**Work to complete:** Would you please return the line containing "Click the Add Card button" and all the lines after it through the end of the records below, unchanged and on their own?

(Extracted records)
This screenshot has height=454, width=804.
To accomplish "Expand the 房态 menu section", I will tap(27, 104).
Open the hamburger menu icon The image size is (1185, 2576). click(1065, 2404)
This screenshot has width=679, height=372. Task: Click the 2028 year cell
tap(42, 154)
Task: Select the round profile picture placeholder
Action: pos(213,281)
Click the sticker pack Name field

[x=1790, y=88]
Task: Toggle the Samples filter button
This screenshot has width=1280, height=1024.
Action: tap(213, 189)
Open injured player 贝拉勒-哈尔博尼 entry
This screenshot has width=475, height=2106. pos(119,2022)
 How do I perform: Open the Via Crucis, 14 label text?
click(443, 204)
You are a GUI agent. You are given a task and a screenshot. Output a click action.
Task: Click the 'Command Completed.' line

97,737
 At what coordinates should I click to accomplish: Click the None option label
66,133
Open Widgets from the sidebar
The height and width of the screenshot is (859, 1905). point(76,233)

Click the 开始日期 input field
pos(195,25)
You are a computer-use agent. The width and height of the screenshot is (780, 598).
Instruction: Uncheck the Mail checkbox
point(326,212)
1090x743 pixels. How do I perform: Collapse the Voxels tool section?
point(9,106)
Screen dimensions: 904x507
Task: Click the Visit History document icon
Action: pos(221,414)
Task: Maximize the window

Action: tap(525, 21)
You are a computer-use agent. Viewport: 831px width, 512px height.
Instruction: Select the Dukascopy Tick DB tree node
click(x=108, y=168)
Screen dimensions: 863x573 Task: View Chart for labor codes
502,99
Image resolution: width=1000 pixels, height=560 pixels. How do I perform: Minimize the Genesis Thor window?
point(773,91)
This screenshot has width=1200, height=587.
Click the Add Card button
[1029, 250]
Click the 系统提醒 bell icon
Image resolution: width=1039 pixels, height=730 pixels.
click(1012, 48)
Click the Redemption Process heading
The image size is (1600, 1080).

**Response below:**
Click the Add Card button
[1029, 250]
Click the 系统提醒 bell icon
Image resolution: width=1039 pixels, height=730 pixels.
click(1012, 48)
Click the Redemption Process heading
The image size is (1600, 1080).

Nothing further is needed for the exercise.